- TEKS YANG DITAMPILKAN -
Mohon tunggu...
Dwi Klik Santosa
Dwi Klik Santosa Mohon Tunggu... Penulis - Penulis

Menulis Dongeng Nusantara dan Menulis Apa Saja demi Memanja Kecintaan kepada Hidup yang Damai dan Indonesia

Selanjutnya

Tutup

Sosok

Tukulisme Seorang Ganjar

10 September 2023   17:23 Diperbarui: 10 September 2023   17:26 147
+
Laporkan Konten
Laporkan Akun
Kompasiana adalah platform blog. Konten ini menjadi tanggung jawab bloger dan tidak mewakili pandangan redaksi Kompas.
Lihat foto
Sosok Cerita Pemilih. Sumber ilustrasi: KOMPAS.com/GARRY LOTULUNG

Selama menjadi Gubernur Jateng, dijelek-jelekkan seringkali dialami Ganjar Pranowo. Apalagi soal kasus Wadas. Ada beberapa pihak menuduhkan kepada Gubernur tidak pro rakyat.

Tidak hanya itu, soal banyak hal tentang kebijakan yang selalu dibuatnya, lantas ada saja yang bilang ia pemimpin yang “kemlinthi”. Kemlinthi itu kata lain dari sok-sokan.

Apa sikap Ganjar menanggapi asumsi buruk itu?

“Biasa saja,” begitu kata Ganjar, “Pimpinan itu tempatnya dimarah-marahin. Kalau tidak mau dimarahi jangan jadi pemimpin.”

Ganjar bersikap terbuka dan menerima segala ekpresi perasaan yang diungkapkan warga. Termasuk ungkapan kemarahan. Daripada menanggapi dengan pembenaran, ia lebih memilih mengoreksi diri sendiri.

- INSTRUKSI TUGAS A -
Tuliskan setiap nama lengkap orang yang tercantum dalam tulisan tentang Ganjar di atas.
- INSTRUKSI TUGAS B -
Jawab pertanyaan berikut berdasarkan tulisan tentang Ganjar di atas.
(i) Jabatan apa yang dipegang Ganjar Pranowo?
(ii) Apa arti kata "kemlinthi" menurut tulisan itu?
(iii) Menurut Ganjar, apa yang sebaiknya dilakukan orang yang tidak mau dimarahi?
- INSTRUKSI TUGAS C -
Lanjutkan tulisan tentang sikap Ganjar Pranowo terhadap kritik di atas, dimulai setelah kalimat terakhirnya.
Materi sesudah ini adalah bahan tersendiri, terpisah dari teks di atas.

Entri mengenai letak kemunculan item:
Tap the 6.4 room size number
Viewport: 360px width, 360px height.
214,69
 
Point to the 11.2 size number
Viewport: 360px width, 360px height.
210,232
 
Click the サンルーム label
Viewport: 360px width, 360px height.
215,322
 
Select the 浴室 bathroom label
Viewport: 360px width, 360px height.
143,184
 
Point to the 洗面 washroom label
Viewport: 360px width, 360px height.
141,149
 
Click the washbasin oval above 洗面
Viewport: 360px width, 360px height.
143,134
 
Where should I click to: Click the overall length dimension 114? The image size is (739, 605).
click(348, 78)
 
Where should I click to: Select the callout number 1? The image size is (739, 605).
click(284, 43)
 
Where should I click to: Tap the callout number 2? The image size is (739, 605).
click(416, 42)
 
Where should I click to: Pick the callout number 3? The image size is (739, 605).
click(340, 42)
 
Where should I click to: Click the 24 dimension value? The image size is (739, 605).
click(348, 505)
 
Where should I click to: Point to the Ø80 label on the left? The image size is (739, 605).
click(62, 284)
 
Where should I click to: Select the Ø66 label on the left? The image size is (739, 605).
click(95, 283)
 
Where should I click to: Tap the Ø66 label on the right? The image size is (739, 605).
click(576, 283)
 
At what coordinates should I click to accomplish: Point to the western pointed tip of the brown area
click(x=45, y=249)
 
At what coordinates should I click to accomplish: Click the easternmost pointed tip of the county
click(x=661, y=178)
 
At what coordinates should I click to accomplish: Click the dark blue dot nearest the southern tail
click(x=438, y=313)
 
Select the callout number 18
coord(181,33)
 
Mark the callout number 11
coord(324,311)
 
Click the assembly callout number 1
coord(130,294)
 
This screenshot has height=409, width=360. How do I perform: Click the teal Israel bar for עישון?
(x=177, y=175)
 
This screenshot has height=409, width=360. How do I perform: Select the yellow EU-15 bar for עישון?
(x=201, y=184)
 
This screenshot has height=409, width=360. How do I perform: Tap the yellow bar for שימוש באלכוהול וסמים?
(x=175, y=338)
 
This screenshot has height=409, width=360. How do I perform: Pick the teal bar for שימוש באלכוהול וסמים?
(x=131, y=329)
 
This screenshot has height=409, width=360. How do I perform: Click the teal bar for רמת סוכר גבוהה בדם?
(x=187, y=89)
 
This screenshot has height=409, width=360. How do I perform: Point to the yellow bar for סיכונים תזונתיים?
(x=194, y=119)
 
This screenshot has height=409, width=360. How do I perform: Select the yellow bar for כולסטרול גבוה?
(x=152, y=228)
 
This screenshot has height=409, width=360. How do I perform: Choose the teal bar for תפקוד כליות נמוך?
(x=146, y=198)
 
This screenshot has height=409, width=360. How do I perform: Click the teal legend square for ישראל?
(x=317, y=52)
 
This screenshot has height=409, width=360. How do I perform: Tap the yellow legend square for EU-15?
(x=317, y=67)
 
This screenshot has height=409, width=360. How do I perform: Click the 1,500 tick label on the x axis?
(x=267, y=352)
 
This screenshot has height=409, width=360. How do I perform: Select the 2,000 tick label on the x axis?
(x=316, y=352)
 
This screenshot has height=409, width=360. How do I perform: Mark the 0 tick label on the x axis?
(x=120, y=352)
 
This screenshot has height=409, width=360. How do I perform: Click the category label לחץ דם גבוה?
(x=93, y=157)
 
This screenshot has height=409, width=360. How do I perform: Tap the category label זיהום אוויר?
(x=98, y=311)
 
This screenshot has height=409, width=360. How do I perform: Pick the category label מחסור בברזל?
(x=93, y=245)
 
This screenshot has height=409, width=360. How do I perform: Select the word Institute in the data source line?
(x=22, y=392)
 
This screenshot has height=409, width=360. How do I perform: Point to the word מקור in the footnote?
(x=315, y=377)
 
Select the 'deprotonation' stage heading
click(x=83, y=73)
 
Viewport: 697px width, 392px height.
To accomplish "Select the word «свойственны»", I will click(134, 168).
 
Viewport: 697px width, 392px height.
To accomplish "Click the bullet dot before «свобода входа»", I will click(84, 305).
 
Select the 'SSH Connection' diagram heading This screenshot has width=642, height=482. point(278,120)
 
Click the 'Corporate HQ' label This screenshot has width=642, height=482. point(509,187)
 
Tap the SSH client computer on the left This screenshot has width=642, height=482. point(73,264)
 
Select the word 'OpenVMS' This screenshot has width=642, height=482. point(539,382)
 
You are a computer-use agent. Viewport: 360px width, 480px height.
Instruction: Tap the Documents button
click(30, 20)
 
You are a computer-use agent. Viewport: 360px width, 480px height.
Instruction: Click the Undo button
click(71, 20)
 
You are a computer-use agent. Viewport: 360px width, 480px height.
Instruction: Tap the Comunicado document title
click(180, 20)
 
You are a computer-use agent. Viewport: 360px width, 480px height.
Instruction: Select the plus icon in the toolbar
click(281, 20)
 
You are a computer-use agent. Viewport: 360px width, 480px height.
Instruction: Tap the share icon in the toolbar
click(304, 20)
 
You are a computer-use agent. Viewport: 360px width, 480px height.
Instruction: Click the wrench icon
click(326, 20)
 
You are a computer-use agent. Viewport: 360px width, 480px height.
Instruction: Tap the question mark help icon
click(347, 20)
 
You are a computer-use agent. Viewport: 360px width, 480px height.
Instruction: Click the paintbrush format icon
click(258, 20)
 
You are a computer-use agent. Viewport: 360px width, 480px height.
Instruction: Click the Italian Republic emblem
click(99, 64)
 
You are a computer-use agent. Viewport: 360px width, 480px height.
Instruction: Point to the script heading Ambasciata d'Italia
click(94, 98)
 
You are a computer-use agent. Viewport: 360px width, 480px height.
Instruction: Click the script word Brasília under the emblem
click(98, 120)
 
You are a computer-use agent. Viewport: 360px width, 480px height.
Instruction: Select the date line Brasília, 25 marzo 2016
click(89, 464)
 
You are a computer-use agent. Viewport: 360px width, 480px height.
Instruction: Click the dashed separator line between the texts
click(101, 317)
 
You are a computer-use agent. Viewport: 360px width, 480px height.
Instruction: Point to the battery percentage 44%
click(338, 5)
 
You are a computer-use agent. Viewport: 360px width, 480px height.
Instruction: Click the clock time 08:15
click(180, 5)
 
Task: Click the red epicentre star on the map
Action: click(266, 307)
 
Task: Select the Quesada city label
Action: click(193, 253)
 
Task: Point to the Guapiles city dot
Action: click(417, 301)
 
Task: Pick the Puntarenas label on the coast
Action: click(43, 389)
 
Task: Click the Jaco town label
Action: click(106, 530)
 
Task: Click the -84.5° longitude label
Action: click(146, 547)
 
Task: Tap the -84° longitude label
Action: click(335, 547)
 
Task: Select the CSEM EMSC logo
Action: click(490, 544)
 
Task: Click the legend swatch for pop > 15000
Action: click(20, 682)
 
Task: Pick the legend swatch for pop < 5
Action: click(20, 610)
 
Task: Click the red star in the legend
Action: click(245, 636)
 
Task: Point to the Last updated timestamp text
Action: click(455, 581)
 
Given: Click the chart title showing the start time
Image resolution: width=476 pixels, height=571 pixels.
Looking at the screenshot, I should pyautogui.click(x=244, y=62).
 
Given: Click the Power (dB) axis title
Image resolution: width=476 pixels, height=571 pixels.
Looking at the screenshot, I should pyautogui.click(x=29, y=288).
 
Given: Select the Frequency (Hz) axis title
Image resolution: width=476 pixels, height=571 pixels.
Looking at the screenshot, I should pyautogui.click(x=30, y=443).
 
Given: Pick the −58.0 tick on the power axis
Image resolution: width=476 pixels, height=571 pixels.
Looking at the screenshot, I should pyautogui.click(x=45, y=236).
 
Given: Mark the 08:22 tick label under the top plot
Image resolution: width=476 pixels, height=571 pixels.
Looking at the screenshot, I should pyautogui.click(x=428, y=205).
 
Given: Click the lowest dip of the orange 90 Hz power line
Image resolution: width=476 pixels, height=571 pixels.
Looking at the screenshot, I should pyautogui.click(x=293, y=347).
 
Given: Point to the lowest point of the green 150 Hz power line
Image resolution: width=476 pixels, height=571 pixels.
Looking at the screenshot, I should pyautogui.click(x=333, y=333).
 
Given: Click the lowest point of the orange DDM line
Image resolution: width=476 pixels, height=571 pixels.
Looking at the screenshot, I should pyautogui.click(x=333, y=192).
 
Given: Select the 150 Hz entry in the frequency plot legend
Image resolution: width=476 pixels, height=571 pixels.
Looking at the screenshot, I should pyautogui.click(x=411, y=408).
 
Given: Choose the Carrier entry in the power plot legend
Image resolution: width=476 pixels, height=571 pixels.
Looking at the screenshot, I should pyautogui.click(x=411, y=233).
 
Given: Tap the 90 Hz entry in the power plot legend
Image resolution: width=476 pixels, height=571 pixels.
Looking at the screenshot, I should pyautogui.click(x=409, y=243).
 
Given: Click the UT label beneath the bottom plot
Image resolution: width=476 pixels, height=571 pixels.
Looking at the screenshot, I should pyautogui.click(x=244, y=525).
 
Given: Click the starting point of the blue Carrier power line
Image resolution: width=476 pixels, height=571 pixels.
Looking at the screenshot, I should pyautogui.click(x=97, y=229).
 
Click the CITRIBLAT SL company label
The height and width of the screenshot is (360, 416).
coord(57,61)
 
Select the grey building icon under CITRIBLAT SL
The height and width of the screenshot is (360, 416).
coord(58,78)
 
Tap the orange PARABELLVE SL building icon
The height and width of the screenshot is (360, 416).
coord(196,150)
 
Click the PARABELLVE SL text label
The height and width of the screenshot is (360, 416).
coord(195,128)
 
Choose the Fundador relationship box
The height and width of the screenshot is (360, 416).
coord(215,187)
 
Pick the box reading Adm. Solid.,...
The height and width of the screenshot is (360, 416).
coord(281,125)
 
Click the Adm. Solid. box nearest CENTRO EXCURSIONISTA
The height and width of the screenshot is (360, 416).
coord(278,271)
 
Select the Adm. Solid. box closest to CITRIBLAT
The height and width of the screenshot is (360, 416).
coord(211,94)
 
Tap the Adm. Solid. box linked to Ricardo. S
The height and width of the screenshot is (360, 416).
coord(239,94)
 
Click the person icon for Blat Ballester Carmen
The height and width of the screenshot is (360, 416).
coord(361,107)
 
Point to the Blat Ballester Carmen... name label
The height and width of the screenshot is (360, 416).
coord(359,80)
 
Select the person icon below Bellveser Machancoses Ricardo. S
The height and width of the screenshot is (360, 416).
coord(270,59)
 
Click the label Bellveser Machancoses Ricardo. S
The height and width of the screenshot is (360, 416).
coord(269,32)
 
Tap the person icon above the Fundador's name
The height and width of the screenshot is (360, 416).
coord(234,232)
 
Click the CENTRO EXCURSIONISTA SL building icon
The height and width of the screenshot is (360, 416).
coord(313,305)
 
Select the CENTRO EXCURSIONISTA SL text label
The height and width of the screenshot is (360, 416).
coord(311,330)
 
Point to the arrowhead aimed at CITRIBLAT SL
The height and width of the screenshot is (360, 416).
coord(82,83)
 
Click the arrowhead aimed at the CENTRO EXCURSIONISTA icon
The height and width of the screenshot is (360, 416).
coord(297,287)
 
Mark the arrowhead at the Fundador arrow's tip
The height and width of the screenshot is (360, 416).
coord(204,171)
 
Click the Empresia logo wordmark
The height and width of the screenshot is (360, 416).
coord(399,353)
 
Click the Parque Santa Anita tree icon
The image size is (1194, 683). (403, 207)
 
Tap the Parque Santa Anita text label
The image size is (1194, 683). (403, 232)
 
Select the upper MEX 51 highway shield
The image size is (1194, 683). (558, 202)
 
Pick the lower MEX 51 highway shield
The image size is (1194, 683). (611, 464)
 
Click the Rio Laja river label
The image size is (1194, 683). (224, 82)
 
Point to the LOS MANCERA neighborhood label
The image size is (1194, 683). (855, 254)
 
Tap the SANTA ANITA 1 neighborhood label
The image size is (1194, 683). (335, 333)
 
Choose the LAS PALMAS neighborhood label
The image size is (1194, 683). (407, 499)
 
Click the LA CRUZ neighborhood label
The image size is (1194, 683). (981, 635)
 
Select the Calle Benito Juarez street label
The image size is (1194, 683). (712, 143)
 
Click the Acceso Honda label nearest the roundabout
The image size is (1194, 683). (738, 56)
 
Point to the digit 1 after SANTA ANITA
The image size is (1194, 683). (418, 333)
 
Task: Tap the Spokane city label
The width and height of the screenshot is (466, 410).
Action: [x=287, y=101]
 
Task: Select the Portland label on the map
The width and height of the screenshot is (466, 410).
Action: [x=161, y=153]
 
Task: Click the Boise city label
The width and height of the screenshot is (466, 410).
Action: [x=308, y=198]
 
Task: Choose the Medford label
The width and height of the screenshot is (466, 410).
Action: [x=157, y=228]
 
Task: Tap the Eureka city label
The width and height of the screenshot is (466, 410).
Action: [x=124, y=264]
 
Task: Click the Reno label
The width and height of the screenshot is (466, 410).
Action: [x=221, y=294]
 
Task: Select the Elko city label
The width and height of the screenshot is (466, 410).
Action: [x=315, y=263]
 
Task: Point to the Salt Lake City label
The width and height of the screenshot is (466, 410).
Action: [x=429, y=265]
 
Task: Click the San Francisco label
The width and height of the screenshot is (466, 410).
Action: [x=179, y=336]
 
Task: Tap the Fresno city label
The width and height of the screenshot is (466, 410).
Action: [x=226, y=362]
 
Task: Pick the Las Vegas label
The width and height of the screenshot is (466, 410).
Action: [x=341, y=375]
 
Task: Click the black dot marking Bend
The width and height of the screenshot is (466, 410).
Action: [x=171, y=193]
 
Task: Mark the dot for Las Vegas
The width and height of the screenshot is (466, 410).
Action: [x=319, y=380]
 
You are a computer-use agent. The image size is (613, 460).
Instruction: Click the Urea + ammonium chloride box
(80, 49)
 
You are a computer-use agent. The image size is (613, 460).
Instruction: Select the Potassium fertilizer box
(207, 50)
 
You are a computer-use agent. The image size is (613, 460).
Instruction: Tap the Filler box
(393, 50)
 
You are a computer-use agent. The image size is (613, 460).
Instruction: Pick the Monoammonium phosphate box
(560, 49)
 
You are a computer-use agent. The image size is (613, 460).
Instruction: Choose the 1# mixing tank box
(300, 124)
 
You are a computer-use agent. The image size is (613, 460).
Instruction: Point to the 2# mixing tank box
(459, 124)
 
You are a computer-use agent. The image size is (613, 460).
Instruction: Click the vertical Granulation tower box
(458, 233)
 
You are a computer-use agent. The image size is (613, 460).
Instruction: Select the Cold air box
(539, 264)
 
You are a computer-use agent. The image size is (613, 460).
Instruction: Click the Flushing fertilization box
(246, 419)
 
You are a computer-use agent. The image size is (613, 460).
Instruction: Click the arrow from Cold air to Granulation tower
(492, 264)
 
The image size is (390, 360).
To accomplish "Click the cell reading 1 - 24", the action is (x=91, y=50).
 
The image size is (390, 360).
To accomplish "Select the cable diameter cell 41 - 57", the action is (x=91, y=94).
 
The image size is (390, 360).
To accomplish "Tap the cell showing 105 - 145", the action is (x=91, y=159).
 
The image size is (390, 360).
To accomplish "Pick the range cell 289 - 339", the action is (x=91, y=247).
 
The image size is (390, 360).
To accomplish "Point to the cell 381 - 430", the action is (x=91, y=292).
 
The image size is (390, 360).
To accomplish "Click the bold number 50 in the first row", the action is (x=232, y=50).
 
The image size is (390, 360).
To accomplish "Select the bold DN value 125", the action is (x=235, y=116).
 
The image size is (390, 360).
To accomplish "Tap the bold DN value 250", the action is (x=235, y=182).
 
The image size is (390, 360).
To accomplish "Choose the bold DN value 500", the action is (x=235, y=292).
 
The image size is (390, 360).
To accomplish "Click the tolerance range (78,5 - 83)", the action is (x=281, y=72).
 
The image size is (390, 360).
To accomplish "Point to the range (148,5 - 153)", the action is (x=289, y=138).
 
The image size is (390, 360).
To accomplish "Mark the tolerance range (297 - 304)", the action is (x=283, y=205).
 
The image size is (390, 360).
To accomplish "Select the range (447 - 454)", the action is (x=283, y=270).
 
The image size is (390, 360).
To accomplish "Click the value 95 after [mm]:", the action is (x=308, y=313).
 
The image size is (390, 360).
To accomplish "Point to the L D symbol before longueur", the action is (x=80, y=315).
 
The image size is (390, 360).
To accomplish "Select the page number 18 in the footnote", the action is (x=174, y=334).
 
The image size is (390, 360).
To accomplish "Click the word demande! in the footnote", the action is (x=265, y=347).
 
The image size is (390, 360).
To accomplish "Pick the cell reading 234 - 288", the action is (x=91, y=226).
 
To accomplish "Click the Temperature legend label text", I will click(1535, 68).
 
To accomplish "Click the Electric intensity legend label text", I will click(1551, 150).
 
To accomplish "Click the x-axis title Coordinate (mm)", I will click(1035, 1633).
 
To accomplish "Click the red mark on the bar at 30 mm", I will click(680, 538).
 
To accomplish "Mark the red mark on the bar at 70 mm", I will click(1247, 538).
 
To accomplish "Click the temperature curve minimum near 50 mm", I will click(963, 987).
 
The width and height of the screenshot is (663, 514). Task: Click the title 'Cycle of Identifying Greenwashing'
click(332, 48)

- JAWABAN TUGAS A -
Dwi Klik Santosa
Ganjar Pranowo
Garry Lotulung

- JAWABAN TUGAS B -
(i) Gubernur Jateng.
(ii) Sok-sokan.
(iii) Tidak menjadi pemimpin.

- JAWABAN TUGAS C -
Ketika dalam posisi marah, seseorang akan membuang segala hal yang rasional. Karena itu Ganjar lebih memilih berkaca menggunakan ilmu Tukul.

Ilmu Tukul itu Ganjar menyebutnya sebagai Tukulisme. Asal-usul logika yang dipakai  berasal dari gestur dan pemikiran seorang Tukul Arwana dalam membawakan Talkshow program televisi.

 

Ketika dijelek-jelekkan dengan apapun tuduhan, yang dilakukan Tukul adalah dengan selalu mengoreksi dirinya sendiri. Justru Tukul menertawakan dirinya sendiri. Artinya apa? 

 

“Nggak usah nyalahin orang dulu,” begitu kata Ganjar. 

 

Pemimpin itu selalu berkilah ketika dituduh, bahkan berusaha mencoba cuci tangan. Memang berat rasanya dituduh apalagi dijelek-jelekkan. Namanya politik apa saja bisa terjadi.

 

Ganjar menganggap mengoreksi dan menertawakan diri sendiri itu hal sulit dilakukan. Menjadi seorang pemimpin itu memang tidak mudah. Tidak senampaknya mentereng karena ditempatkan dan menjadi pusat dari perhatian.

 

Justru menempati posisi dan mendapat sorotan itu menjadi inti dari kepemimpinan. Bisa tidak dalam menempatkan diri pantas dan layak menjadi perhatian. Kalau mendapatkan masalah dan tuduhan suka berkilah dan cuci tangan, memang benar belaka jika kemudian banyak yang mencemooh.

 

Menertawakan diri sendiri itu sehat. Jika terkandung di dalamnya introspeksi untuk mengukur diri sendiri. Apakah sudah benar, sesuai atau belum, jangan-jangan ada yang kurang.

 

Namun begitu, kepemimpinan bukan hanya milik seorang Gubernur. Milik siapa saja yang punya posisi mengatur dan membawahi anak buah. Ilmu tukulisme itu tidak saja berlaku hanya untuk Ganjar. Tapi juga kepada siapapun itu.

 

Memberi kritik apalagi menjelek-jelekkan, apakah sudah pada tempatnya? Apakah sesuai dengan fakta? Apa tujuan sebenarnya?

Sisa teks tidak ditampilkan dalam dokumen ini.